Requirement: Find all the lines in the material below with the word "agent", and copy them.

Top of Supplied entries

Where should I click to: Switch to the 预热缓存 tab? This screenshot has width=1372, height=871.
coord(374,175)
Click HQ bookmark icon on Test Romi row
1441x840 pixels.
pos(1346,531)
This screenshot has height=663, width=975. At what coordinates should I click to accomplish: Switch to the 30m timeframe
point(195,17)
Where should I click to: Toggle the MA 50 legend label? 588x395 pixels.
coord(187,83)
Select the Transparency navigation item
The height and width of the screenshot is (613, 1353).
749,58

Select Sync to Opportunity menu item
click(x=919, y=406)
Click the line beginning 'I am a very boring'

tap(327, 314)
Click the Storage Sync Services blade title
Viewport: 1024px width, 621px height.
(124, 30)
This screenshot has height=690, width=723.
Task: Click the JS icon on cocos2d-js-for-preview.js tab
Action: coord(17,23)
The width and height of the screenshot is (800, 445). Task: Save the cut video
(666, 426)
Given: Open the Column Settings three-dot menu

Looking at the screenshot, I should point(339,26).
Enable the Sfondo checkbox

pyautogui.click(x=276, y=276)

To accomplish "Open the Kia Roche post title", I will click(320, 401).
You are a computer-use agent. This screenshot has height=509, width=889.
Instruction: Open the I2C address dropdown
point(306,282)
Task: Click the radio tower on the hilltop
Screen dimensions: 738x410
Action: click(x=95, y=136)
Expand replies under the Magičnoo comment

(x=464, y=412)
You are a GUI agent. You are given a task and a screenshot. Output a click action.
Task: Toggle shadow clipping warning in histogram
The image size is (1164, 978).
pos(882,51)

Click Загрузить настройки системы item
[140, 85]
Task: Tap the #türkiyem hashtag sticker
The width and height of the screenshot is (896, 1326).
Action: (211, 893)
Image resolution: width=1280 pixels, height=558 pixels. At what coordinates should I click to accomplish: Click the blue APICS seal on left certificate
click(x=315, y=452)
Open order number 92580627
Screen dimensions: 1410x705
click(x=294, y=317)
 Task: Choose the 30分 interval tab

Bottom of Supplied entries

Expected output:
You are a computer-use agent. This screenshot has height=509, width=889.
You are a GUI agent. You are given a task and a screenshot. Output a click action.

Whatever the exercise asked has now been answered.